A week ago, walking through the woods, I saw thousands of bore holes in the ground. Occasionally, the hard shells of bugs, stinky exoskeletons I had not seen before, were hanging from the trunks of nearby trees. I did not give it much thought but I was intrigued. What could it be?
I got my answer two days ago when I woke up to the deafening sound of a business fire alarm amplified to annoying levels, coming from the dense woods. Was someone walking and playing the soundtrack of a scary sci-fi movie? It was the chorus of male cicadas, invading the surrounding habitat and looking for mates.
Cicadas are in a hurry because they only live 4-6 weeks. They’ve been living underground attached to the roots of trees for the last 17 years, sucking on root sap, feeling any changes in the tree’s nutrients and hormones, waiting for the right moment to crawl out of the ground when soil reaches 65 degrees Fahrenheit.
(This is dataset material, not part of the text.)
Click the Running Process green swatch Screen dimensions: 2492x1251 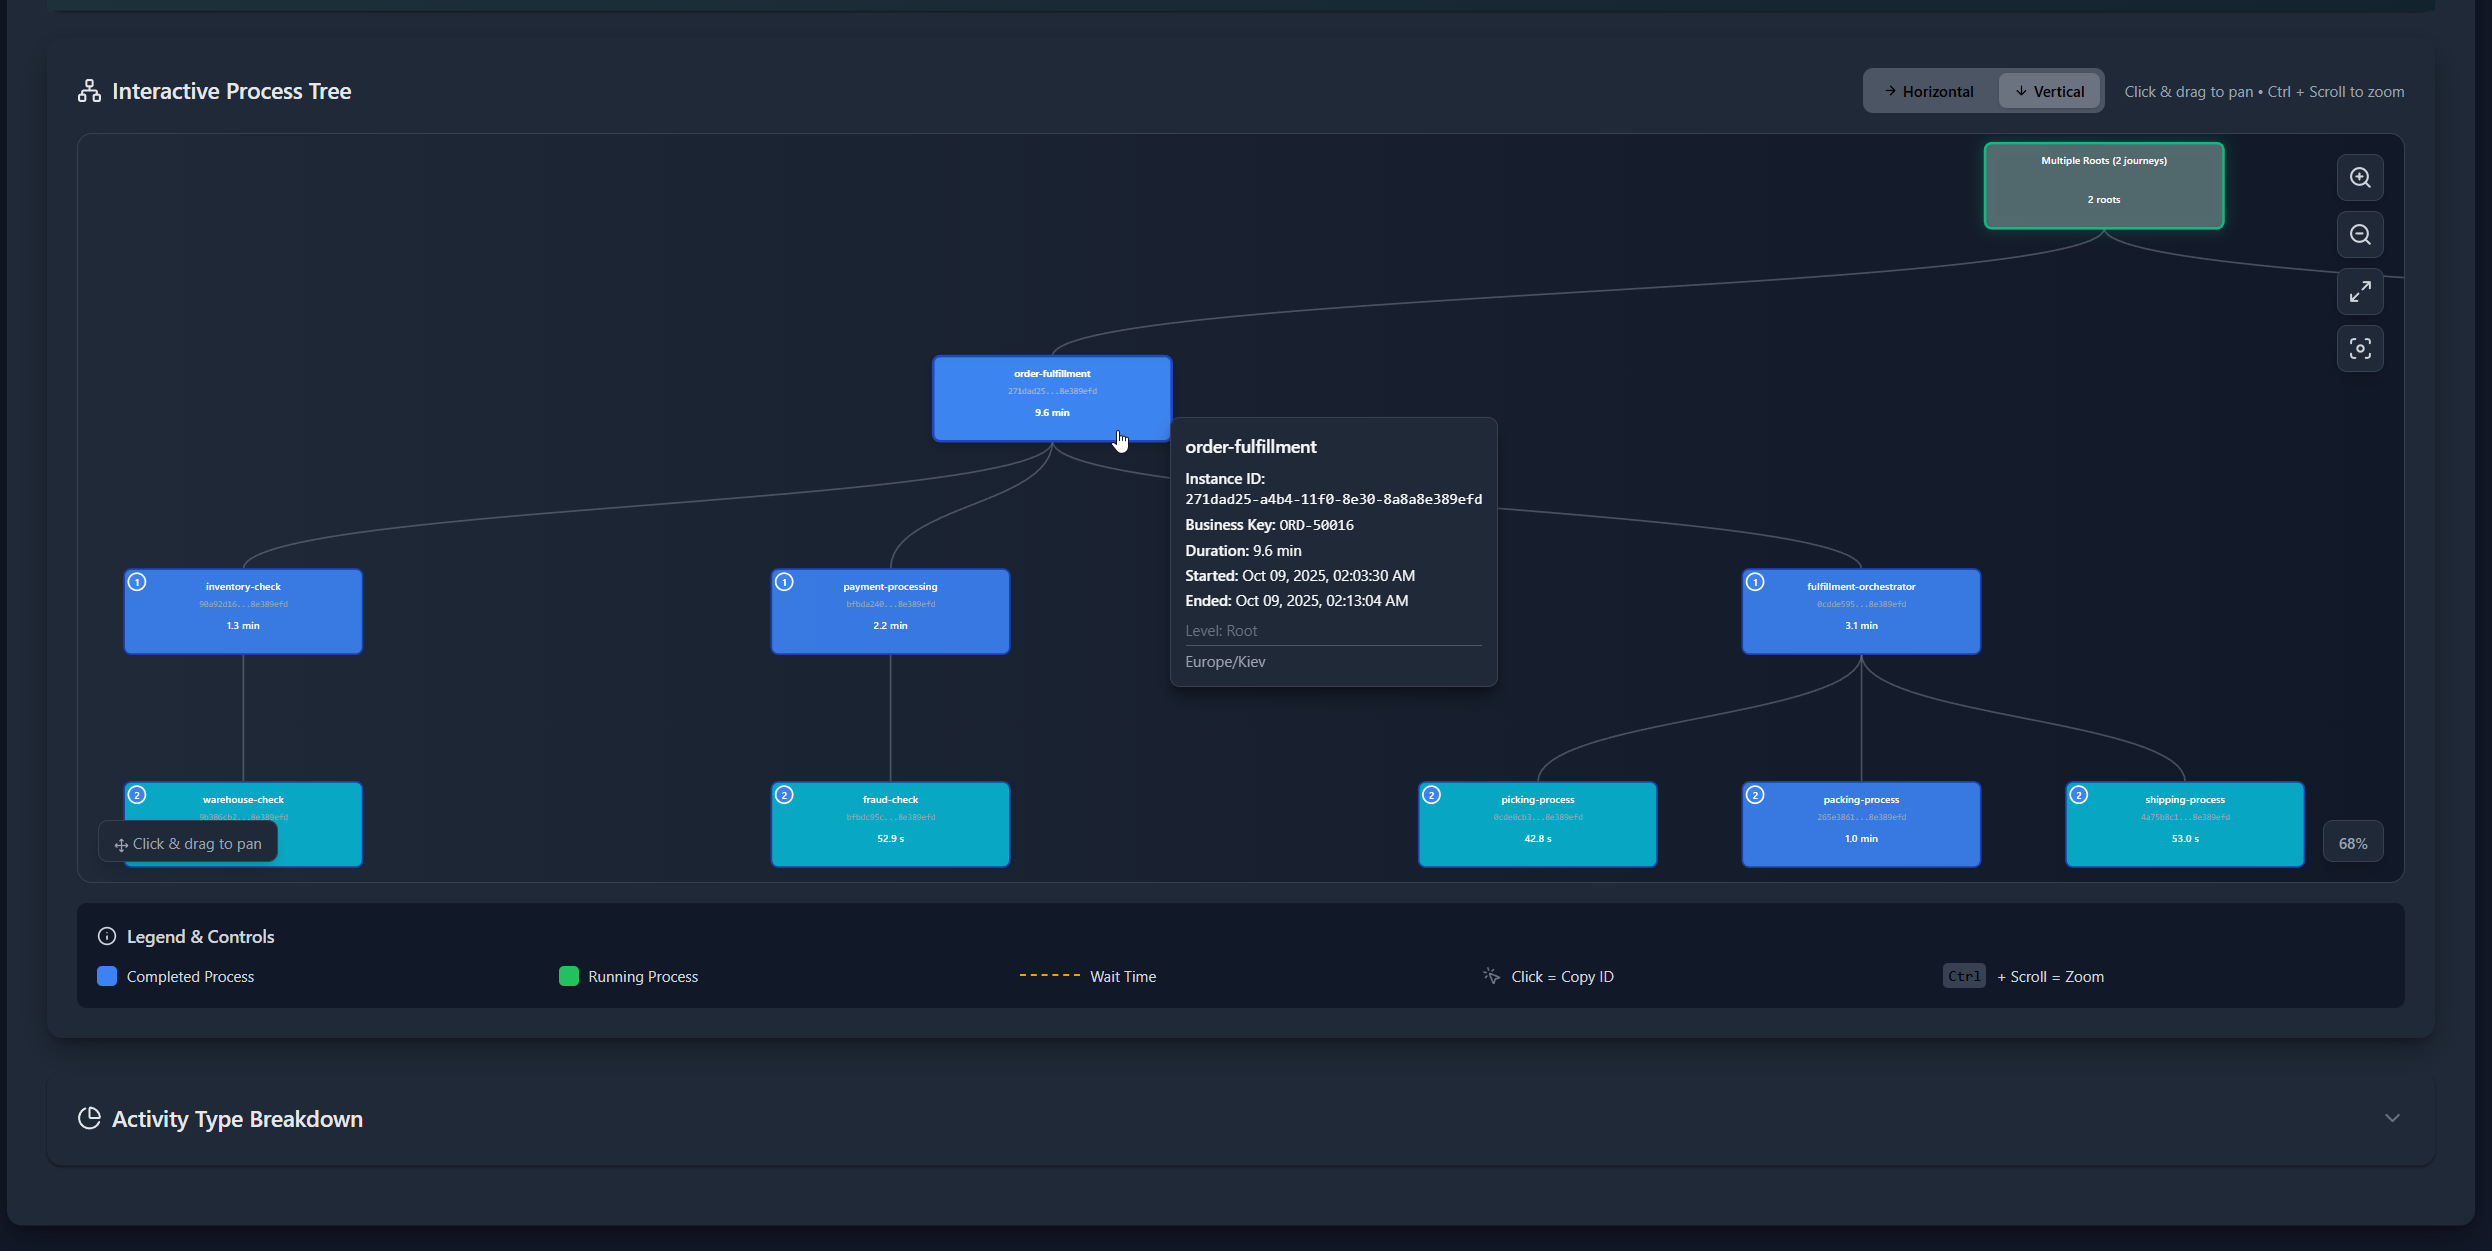point(569,976)
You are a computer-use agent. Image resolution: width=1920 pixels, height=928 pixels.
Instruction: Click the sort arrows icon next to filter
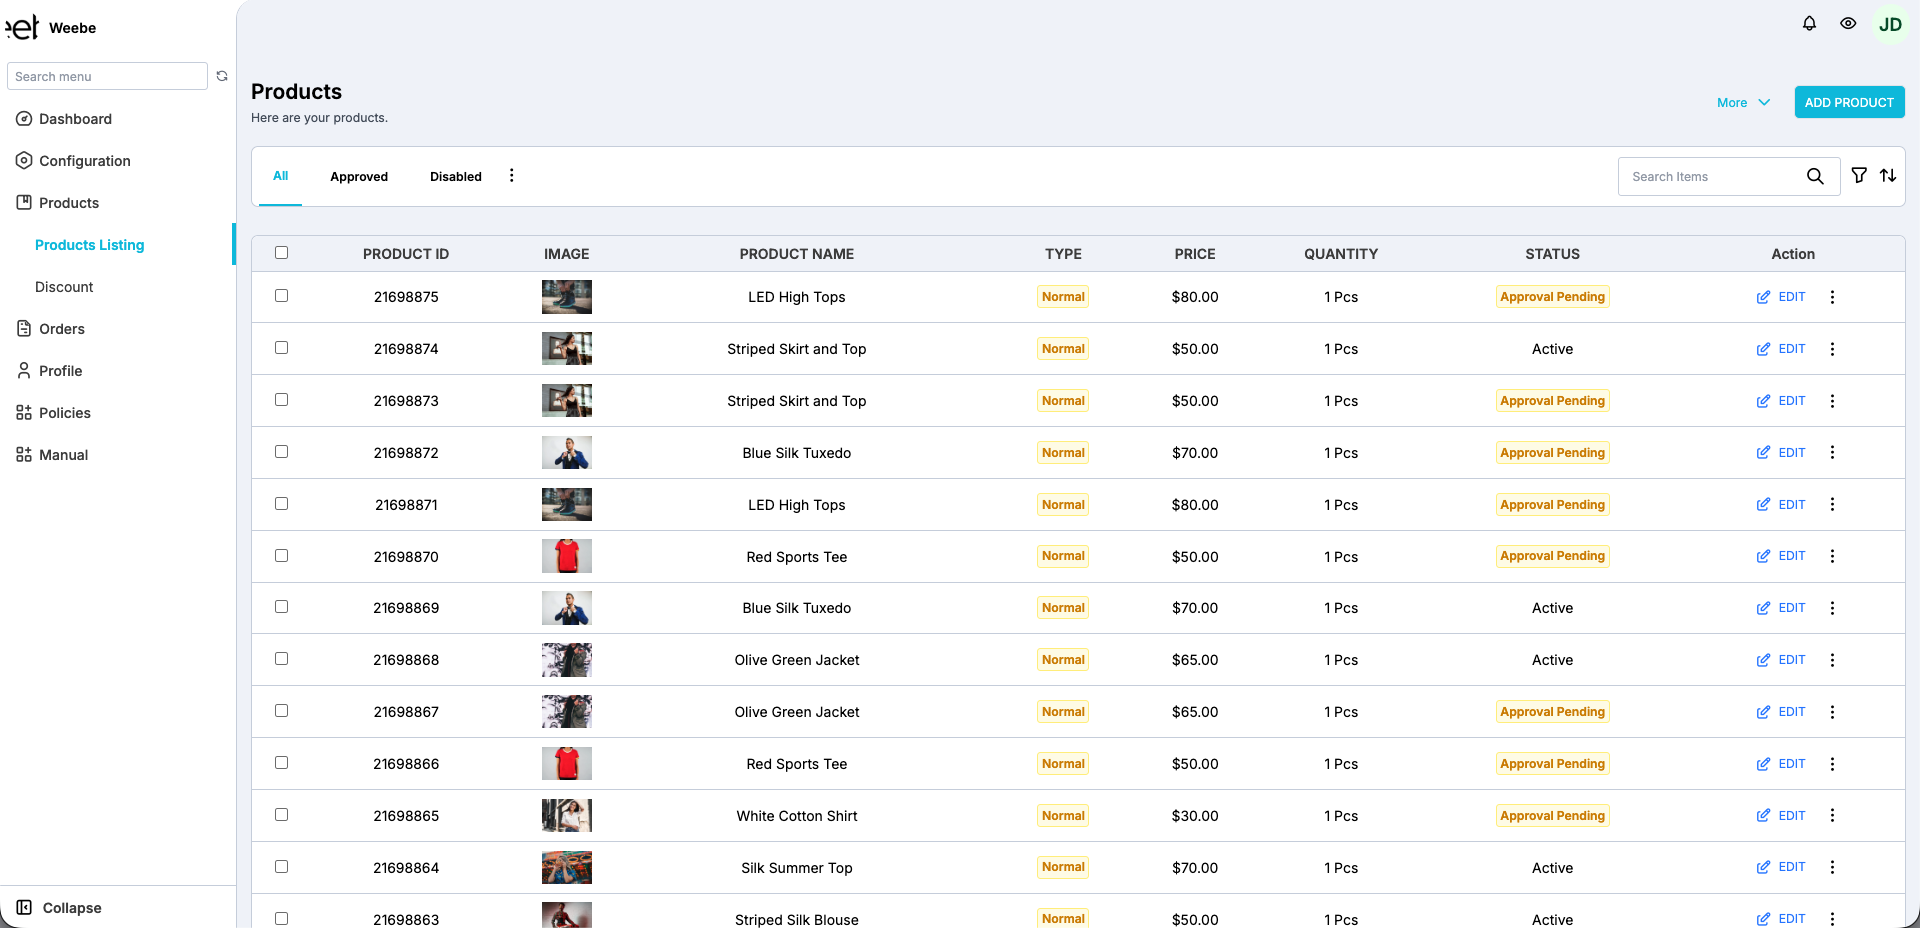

To attract females as far away as a mile, males vibrate white plates called tymbals on either side of their abdomen. The constant chirping sound coming from the forest resonates to deafening levels, measuring as high as 92 decibels.
Every seventeen years this harmless insect emerges in North Carolina, Virginia, Maryland, Pennsylvania, and New York. Cicada nymphs, dormant in the ground underneath miles of new pavement and construction that took place since 1996, are certainly out of luck.
Michael Raupp, Professor of Entomology at the University of Maryland, counted 6 cicadas bore holes per square foot in North Carolina, estimating a population of 150 million per square mile, roughly exceeding twice the human population on the East Coast.
These nymphs were hatched in 1996, long before we were able to share their pictures on social websites. They shed their exoskeletons after crawling from the ground and spend about three weeks as adults with red eyes, mating and laying eggs in tree branches. The newly hatched brood, expected to number 30 billion, will burrow into the ground for 17 years of adolescence, until 2030 to be exact.
The winged insects can fly – several who were in my garage took off when I touched them. Scientists say that males can reproduce with as many females as possible but the females only mate once. Their sustenance during the 4-6 week period is the sap of trees. After their life cycle ends, corpses litter the ground, to the delight of the food chain.
Entomologists study the variables and boundaries of cicada emergence from the ground. Cicadas can be a protein-rich meal. I leave it up to Isa Betancourt, entomologist at Drexel University, who called the bugs “the shrimp of the land,” to enjoy this bizarre delicacy. I am not at all surprised that the University of Maryland established a group called “Cicadamaniacs” who has cobbled a cookbook with American sounding recipes incorporating cicadas as the main ingredient.